For his part, the Chairman of the Church of Pentecost, Apostle Dr Opoku Onyinah, while wishing Ghanaians a Merry Christmas, said Christmas “must remind all to always declare the good works of the Lord Jesus Christ and His Second Coming.”
“The Lord had been gracious to us as a nation,” he said.
Apostle Dr Onyinah said the outbreak of Ebola in West Africa and Cholera in Ghana were great concerns, but the Lord had been merciful as both situations had improved.
The General Overseer of the Global Revival Ministries, Reverend Dr Robert Ampiah-Kwofie, urged Christians not to lose focus of the purpose of the celebration and indulge in sinful acts.

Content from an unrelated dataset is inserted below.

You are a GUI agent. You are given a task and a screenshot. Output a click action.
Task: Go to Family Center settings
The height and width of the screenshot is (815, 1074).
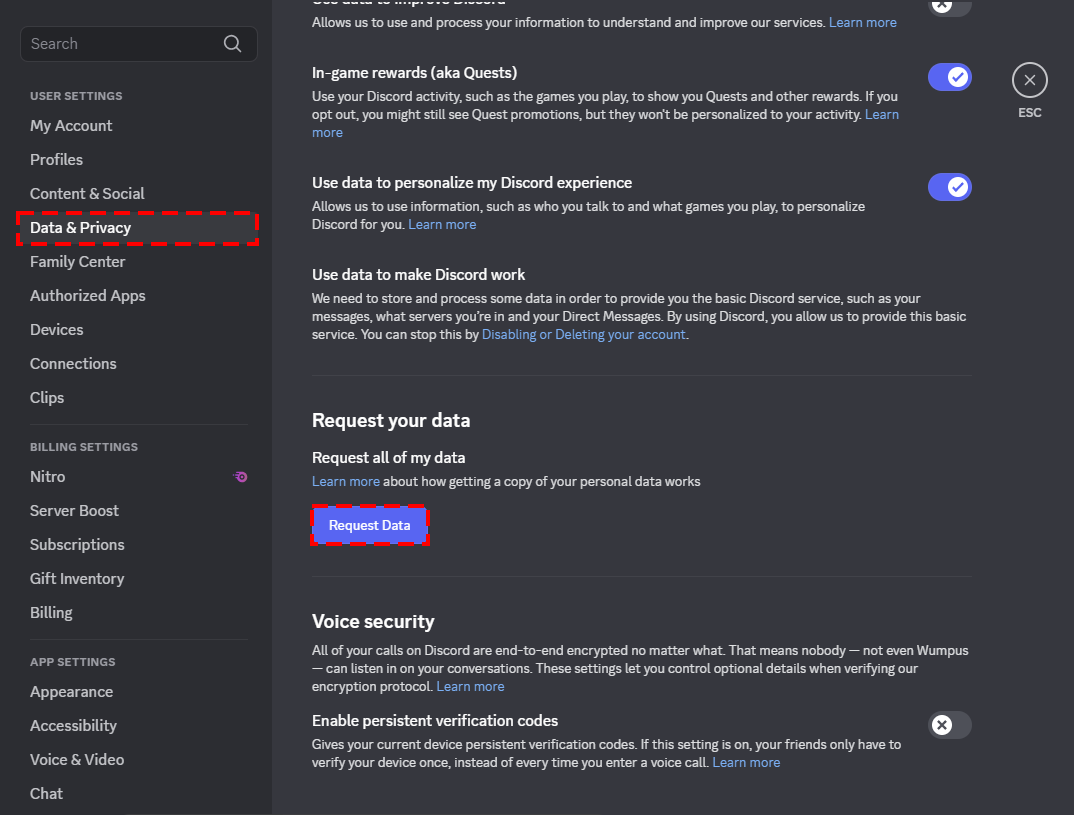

He said although the celebration was anchored on the birth of a saviour who died to save mankind from sin, it was, ironically, during that period that people sinned the more.
“It is about Christ. Let’s think about him and the love he has for us and commit our lives to him,” he urged.

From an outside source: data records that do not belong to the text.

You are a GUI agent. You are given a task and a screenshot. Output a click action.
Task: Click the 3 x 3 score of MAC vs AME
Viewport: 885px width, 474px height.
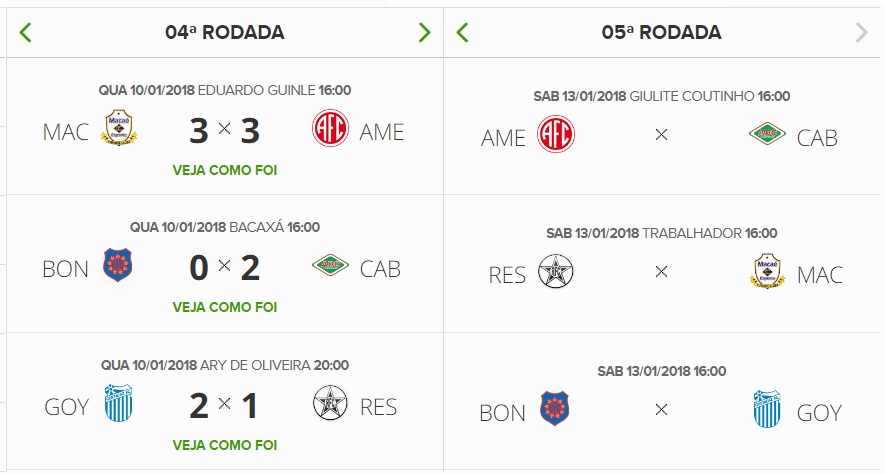point(225,131)
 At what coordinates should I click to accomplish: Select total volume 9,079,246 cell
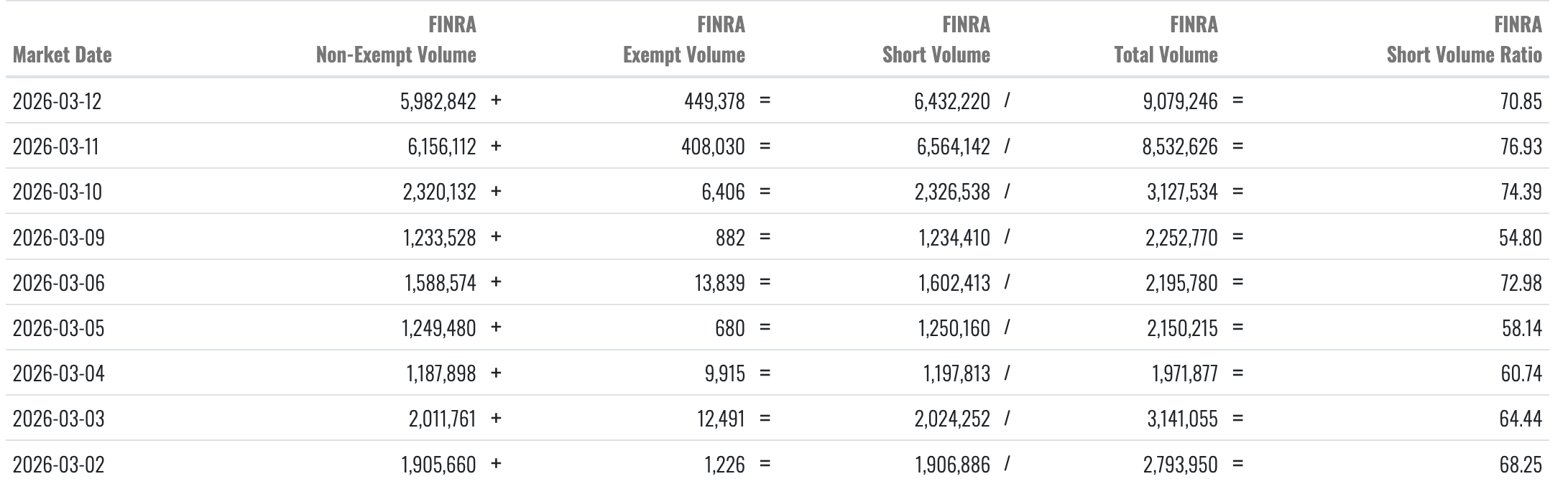click(x=1180, y=101)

The General Superintendent of the Assemblies of God Church, Rev Dr Paul Frimpong-Manso, reiterated the concern when he stated that many people tended to crowd out Jesus during Christmas with many activities which were only incidental to the occasion.

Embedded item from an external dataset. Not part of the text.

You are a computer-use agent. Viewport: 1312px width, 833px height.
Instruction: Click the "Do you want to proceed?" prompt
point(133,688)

He said while it was alright for Christians to make merry while commemorating the birth of Jesus Christ after an exhaustive year, they needed to thank God for His blessings during the season, adding “It’s a signal of expressing God’s grace.”
In a joint message, the General Secretaries of the Christian Council of Ghana (CCG), the Ghana Pentecostal and Charismatic Council (GPCC), the National Association of Christian and Charismatic Churches (NACCC) and the Ghana Catholic Bishops’ Conference (GCBC), expressed concern about the commercialisation of the Christmas season which had often times overshadowed the true spirit with which the season should be celebrated.
“Attention has often been focused on the buying of new clothes, new shoes, food and drinks etc., to the neglect of preparation of heart and mind for the coming of the Lord,” it said.
The statement, therefore, called on all Christians to “desist from all the ungodly acts that sometimes characterised the season.
“Let us all attend Church services, give gifts to the needy, visit the sick and the underprivileged in society. This is the true spirit of the Christmas season,” the statement stressed.